Specialized Respiratory Management for Acute Cervical Spinal Cord Injury: A Retrospective Analysis
Topics in Spinal Cord Injury Rehabilitation, 2012
Background: In individuals with cervical spinal cord injury (SCI), respiratory complications arise within hours to days of injury. Paralysis of the respiratory muscles predisposes the patient toward respiratory failure. Respiratory complications after cervical SCI include hypoventilation, hypercapnea, reduction in surfactant production, mucus plugging, atelectasis, and pneumonia. Ultimately, the patient must use increased work to breathe, which results in respiratory fatigue and may eventually require intubation for mechanical ventilation.

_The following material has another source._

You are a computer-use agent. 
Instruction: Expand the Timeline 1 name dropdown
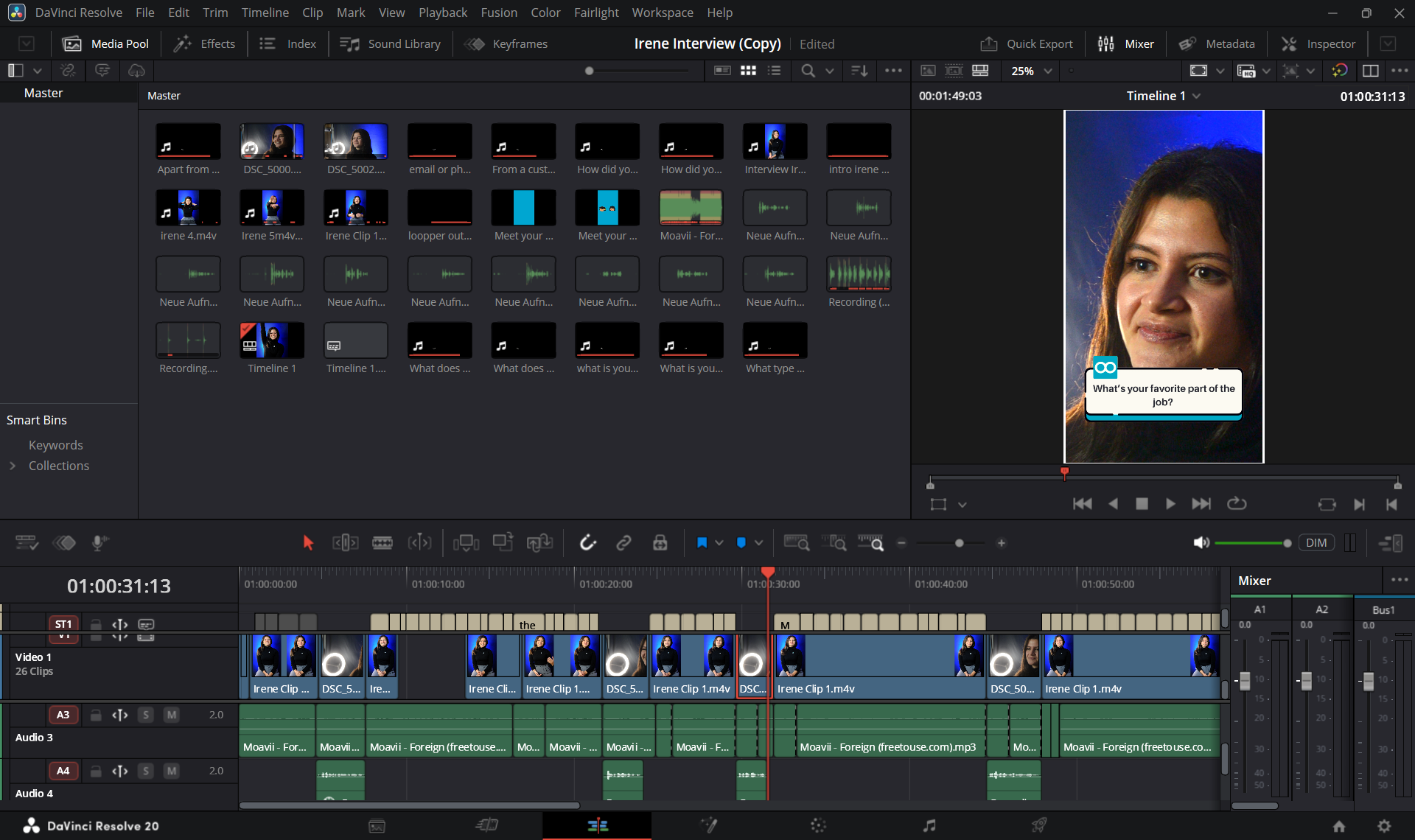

Without specialized respiratory management for individuals with tetraplegia, recurrent pneumonias, bronchoscopies, and difficulty in maintaining a stable respiratory status will persist. Objective: This retrospective analysis examined the effectiveness of specialized respiratory management utilized in a regional SCI center. Methods: Individuals with C1-C4 SCI (N = 24) were the focus of this study as these neurological levels present with the most complicated respiratory status. Results: All of the study patients' respiratory status improved with the specialized respiratory management administered in the SCI specialty unit. For a majority of these patients, respiratory improvements were noted within 1 week of admission to our SCI unit. Conclusion: Utilization of high tidal volume ventilation, high frequency percussive ventilation, and mechanical insufflationexsufflation have demonstrated efficacy in stabilizing the respiratory status of these individuals. Optimizing respiratory status enables the patients to participate in rehabilitation therapies, allows for the opportunity to vocalize, and results in fewer days on mechanical ventilation for patients who are weanable.